There Is No Such Thing As Being Too Old For Yoga
Article by Callie Armstrong
As our society is becoming less and less inactive with physical movement, sickness easily grabs on and weakness sets in. Our elders are weaker compared to those of the past generations since they lead sedentary lives. Now, it is the television programs that dictate most of the day’s schedule. The elder’s already weakened muscles will become even weaker especially that they are not used for hours in a row. Just some of the negative side effects of a sedentary life style include back pain, muscle cramps, weak bones, osteoporosis, joint pain and decreased mobility.
The problem is that all these can form a vicious circle in which the elder allows one’s self to get caught. Yoga may be the solution to the lack of determination and will power that can lead to such a poor life style. Of course, the advanced stages of yoga may be hard to reach considering age, since some of the more acrobatic yoga poses are not advisable. However,the basic principles can be put to good use, elders can successfully apply most of the breathing and relaxation techniques. For example, Indians believe that an age of fifty years is perfect for yoga, as the accumulated experience will help them reach higher levels of consciousness.
Yoga practices lead towards a greater union between body and spirit. Perspectives on life and ourselves tend to change as we progress in age. The spiritual side of the world receives more importance as we grow older – this forms an excellent foundation for elderly people to start practicing yoga.
Elders getting started with yoga should begin with gentle movements. The whole practice can be formed, for weeks or even months, of only warm up exercises. One of the most important principles of yoga practices for the elderly is gradualism. By taking yoga physical exercises step by step to a higher level they can enjoy strengthened muscles and better blood circulation. Yoga is known as one of the best techniques for massaging muscles and internal organs, a key factor in a healthy and strong organism. Apart from this, yoga also helps oxygenate blood vessels better. This translates not only in increased physical strength, but also in a sharp and focused memory and increased attention span.
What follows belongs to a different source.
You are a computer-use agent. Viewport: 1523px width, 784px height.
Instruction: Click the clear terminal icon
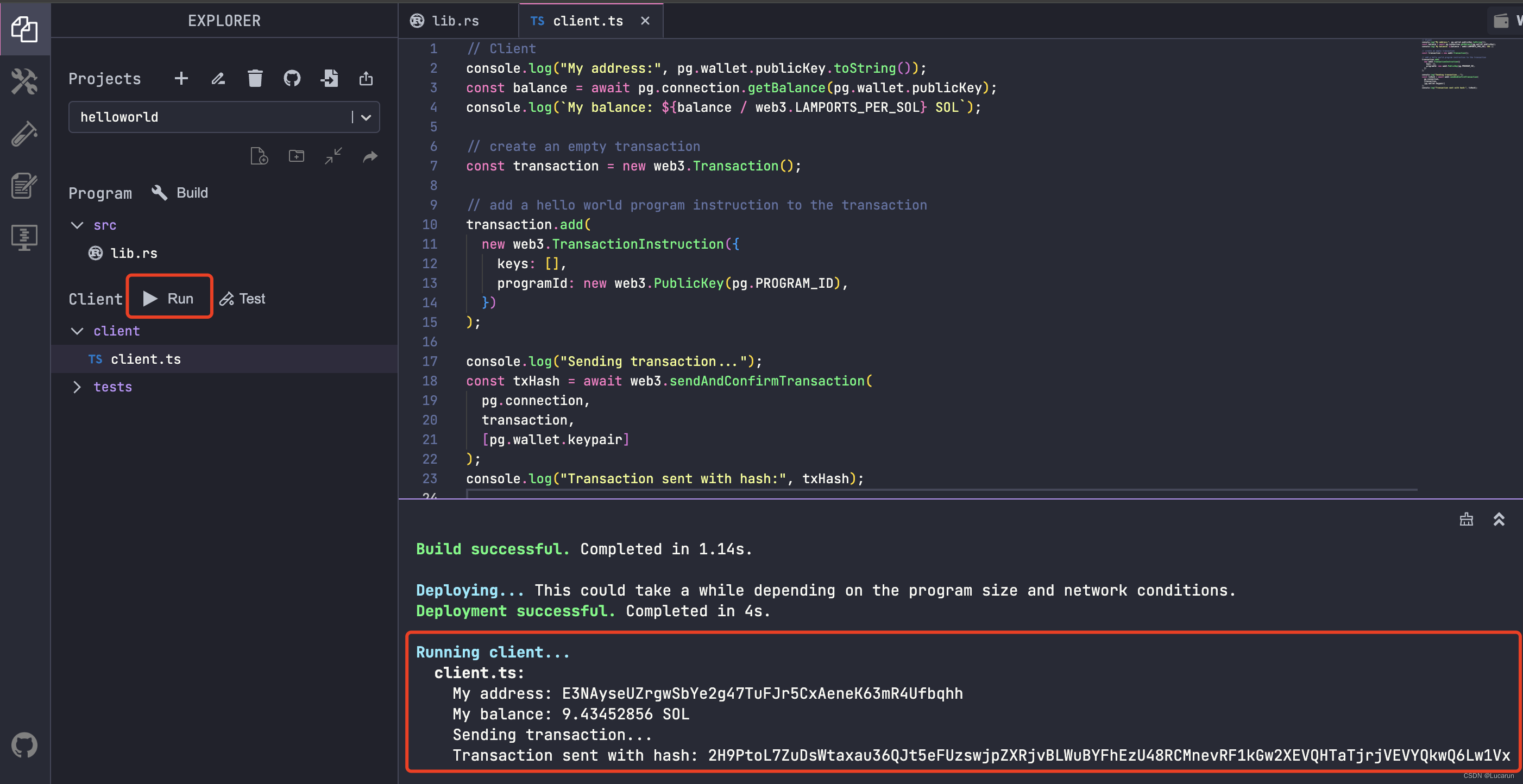tap(1467, 520)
While physical exercises may also be replaced by other forms of staying fit, such as gentle jogging or light gym exercises, there is a practice related to yoga that is absolutely vital: breathing. We are not even conscious of our breathing although it is the one keeping us alive. Yoga practices rely heavily on breathing techniques that can improve energy and concentration. An average human being breaths over 2000 times a day – imagine the potential benefits that can be drawn from improving each breath even by 1%. Deep and controlled breathing will help any elder face the problems of old age with a more positive and relaxed attitude.
You don’t have to spend years and years of practice in order to enjoy yoga. On the contrary, many elders feel that this is not hard work – it is fun! When practiced correctly yoga is safe and it brings with it numerous positive changes that can turn into joy and vitality no matter what your age is.